(Dataset entries)
*** Begin section ***
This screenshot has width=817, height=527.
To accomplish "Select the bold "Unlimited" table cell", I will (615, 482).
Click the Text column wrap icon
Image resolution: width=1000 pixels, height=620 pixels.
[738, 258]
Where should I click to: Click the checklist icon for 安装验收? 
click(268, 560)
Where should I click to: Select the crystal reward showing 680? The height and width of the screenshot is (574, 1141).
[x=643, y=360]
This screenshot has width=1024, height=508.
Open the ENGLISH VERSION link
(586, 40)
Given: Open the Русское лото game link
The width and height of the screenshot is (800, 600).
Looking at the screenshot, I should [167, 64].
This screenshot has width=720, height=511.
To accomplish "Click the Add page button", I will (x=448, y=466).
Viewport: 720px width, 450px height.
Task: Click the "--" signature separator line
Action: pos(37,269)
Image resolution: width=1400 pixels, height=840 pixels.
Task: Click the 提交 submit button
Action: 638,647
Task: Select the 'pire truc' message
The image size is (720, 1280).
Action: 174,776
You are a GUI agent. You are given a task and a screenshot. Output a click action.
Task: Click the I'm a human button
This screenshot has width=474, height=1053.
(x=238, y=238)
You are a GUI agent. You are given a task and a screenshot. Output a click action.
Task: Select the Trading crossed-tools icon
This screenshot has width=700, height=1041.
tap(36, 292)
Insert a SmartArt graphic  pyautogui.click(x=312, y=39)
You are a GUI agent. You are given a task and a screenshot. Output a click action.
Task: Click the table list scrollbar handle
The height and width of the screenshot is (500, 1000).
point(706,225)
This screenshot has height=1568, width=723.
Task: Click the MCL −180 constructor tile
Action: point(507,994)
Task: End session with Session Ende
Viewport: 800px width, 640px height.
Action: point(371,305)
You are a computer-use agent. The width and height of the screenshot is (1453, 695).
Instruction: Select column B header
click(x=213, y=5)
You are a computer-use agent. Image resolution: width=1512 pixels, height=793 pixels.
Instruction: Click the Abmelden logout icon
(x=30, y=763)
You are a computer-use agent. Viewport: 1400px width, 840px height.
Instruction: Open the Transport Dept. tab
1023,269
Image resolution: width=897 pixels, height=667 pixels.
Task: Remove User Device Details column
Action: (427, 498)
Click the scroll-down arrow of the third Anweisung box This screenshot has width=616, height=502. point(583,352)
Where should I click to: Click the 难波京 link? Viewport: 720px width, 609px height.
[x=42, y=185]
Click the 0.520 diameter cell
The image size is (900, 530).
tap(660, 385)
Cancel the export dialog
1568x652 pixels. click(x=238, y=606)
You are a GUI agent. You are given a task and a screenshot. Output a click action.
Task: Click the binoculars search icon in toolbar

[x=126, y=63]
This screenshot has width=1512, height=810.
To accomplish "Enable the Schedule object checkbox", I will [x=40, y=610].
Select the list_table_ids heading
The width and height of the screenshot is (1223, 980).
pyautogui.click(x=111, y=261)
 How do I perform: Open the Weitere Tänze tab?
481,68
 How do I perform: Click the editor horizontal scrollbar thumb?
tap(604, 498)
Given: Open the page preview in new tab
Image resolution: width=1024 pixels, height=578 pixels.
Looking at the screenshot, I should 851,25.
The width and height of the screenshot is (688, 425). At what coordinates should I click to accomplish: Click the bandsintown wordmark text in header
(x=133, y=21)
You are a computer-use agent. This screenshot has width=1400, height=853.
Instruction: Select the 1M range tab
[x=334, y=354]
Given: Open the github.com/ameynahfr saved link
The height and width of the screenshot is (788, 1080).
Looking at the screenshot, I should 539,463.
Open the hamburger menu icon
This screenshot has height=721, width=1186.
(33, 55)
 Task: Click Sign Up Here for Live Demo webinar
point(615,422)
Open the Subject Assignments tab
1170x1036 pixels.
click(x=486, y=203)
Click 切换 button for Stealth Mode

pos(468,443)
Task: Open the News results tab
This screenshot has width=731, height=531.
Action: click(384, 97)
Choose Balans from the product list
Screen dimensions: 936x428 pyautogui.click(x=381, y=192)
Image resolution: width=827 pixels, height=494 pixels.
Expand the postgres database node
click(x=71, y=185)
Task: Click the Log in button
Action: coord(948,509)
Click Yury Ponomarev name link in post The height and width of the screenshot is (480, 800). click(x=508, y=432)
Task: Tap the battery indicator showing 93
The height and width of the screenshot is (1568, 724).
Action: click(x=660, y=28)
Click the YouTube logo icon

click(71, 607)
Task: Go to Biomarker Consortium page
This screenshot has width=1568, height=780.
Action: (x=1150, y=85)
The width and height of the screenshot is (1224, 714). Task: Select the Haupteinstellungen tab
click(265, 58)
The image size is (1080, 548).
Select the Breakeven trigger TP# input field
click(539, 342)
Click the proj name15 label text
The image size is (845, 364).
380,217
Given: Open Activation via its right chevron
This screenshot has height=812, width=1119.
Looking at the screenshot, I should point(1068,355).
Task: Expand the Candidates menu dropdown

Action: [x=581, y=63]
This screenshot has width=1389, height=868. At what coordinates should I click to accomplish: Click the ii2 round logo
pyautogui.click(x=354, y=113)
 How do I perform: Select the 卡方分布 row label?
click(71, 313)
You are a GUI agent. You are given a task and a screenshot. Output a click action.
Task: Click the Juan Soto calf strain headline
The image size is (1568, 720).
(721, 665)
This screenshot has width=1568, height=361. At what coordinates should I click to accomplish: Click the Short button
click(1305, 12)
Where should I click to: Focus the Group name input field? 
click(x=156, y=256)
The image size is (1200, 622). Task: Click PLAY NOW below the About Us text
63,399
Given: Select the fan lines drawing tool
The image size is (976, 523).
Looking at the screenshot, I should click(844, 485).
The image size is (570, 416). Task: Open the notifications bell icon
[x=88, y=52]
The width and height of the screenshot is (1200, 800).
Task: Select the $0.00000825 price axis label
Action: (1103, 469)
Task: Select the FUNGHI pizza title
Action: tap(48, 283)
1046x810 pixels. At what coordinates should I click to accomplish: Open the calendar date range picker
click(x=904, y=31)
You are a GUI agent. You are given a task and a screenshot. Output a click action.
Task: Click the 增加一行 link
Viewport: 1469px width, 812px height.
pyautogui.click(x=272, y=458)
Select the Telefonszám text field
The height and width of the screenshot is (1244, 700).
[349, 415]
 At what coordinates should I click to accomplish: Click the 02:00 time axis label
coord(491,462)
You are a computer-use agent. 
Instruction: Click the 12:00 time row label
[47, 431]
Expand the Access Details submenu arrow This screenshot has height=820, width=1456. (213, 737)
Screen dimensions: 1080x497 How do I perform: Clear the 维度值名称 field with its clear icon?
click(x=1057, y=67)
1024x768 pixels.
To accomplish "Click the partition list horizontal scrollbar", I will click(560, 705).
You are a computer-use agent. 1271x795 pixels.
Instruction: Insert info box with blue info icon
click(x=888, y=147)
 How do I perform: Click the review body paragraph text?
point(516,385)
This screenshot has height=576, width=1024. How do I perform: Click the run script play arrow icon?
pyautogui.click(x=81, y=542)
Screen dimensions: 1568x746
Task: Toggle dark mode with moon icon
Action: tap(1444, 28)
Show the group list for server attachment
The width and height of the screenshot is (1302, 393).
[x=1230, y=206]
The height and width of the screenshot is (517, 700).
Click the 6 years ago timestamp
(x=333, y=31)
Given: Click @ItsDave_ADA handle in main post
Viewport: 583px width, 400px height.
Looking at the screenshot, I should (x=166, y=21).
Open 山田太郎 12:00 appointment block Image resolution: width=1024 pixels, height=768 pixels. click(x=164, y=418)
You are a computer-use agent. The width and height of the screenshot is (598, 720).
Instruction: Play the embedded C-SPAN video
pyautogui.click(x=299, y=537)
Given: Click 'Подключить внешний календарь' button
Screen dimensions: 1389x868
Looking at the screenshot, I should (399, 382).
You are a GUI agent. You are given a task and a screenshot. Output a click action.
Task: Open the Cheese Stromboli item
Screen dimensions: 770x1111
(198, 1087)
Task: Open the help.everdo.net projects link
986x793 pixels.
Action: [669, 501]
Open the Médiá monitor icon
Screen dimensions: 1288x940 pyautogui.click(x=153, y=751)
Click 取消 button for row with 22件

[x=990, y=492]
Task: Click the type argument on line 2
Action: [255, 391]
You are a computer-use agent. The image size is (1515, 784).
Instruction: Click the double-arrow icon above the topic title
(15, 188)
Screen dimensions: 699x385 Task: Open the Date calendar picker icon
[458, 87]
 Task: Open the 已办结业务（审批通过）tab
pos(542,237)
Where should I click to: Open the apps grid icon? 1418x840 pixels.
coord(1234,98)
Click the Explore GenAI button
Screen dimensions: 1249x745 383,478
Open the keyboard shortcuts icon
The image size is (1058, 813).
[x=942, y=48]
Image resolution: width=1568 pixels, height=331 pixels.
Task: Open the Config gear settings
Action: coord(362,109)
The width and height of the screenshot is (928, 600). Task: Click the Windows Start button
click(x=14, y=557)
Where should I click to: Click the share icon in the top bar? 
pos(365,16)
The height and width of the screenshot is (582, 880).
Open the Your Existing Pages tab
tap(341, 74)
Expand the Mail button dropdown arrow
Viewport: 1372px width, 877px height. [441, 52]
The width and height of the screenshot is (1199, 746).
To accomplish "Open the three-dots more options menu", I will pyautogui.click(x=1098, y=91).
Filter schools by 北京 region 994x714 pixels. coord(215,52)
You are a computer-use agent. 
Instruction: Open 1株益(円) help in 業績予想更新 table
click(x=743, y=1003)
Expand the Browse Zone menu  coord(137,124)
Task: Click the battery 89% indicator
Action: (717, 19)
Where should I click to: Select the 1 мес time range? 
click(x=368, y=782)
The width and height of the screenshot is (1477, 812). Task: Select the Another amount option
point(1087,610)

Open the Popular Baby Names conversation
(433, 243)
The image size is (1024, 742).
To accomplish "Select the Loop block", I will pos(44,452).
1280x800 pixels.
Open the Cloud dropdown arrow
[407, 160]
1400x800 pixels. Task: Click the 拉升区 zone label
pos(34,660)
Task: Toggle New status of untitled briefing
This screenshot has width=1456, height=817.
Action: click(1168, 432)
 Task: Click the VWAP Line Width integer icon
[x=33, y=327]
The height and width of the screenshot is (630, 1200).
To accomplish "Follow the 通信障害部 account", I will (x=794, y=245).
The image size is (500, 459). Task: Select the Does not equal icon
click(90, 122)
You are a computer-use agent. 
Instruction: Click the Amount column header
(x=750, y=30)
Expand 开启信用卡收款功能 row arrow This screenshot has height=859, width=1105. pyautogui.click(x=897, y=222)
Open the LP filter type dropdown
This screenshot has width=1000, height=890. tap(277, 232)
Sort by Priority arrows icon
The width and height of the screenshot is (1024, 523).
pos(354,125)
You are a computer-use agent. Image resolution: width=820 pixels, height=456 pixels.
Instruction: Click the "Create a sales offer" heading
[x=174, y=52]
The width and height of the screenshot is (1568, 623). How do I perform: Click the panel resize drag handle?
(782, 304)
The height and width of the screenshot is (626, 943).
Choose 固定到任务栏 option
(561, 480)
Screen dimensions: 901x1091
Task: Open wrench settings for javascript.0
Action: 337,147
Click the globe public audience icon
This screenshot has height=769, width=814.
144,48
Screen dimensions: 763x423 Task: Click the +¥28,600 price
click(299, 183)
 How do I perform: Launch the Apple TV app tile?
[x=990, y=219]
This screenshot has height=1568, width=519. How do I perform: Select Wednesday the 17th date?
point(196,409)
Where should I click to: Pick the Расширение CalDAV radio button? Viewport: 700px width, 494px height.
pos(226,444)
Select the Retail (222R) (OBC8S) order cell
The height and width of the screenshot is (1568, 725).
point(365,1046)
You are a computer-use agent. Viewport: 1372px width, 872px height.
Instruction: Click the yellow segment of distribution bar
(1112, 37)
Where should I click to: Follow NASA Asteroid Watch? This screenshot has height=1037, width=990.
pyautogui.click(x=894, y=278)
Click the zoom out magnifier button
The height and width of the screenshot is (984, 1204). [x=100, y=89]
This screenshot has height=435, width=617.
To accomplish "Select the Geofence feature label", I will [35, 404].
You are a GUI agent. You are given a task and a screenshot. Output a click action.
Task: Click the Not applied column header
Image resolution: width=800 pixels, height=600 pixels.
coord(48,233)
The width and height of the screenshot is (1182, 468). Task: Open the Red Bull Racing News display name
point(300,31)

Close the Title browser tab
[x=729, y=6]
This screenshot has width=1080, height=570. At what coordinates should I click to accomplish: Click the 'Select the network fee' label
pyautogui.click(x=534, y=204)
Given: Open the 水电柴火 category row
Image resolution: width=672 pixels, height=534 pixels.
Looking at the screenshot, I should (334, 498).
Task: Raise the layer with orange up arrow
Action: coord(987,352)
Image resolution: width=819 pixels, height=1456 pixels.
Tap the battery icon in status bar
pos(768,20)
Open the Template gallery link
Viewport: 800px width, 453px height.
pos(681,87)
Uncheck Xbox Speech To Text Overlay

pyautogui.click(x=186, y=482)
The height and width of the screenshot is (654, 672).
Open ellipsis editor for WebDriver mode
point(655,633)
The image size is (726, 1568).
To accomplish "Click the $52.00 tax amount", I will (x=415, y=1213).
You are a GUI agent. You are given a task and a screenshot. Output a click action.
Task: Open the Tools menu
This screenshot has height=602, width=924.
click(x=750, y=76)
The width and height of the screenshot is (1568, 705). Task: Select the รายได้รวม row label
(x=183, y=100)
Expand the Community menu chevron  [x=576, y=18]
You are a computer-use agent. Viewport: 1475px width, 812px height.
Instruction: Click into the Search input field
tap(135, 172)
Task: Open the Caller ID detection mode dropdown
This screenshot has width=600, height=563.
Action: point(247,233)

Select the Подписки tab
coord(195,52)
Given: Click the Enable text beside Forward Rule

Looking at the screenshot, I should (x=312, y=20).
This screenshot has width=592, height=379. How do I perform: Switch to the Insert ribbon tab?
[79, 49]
*** End section ***
▶ WORK REQUIRED: Your job is to print exactly the lines that run from the top of the entries through the line with "Given: Open the Русское лото game link", and no others.

▶ REPLY:
This screenshot has width=817, height=527.
To accomplish "Select the bold "Unlimited" table cell", I will (615, 482).
Click the Text column wrap icon
Image resolution: width=1000 pixels, height=620 pixels.
[738, 258]
Where should I click to: Click the checklist icon for 安装验收? 
click(268, 560)
Where should I click to: Select the crystal reward showing 680? The height and width of the screenshot is (574, 1141).
[x=643, y=360]
This screenshot has width=1024, height=508.
Open the ENGLISH VERSION link
(586, 40)
Given: Open the Русское лото game link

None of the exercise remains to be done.